Task brief: The output must start at the line containing "Task: Click the" in the records below and stop at the last line, matching each line exactly and leaving out every picture.

Records to process:
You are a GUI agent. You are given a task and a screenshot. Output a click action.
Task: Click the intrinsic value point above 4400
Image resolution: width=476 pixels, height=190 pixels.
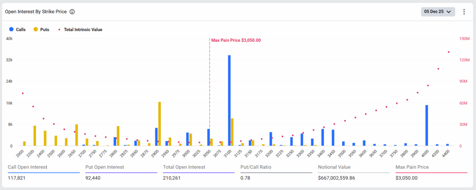448,52
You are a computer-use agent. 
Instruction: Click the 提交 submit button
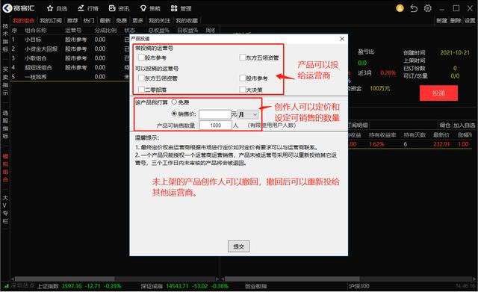pos(239,246)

Answer to this problem:
Task: Click the intrinsic value point above 4400
Image resolution: width=476 pixels, height=190 pixels.
448,52
You are a computer-use agent. 
Instruction: Click the 提交 submit button
pos(239,246)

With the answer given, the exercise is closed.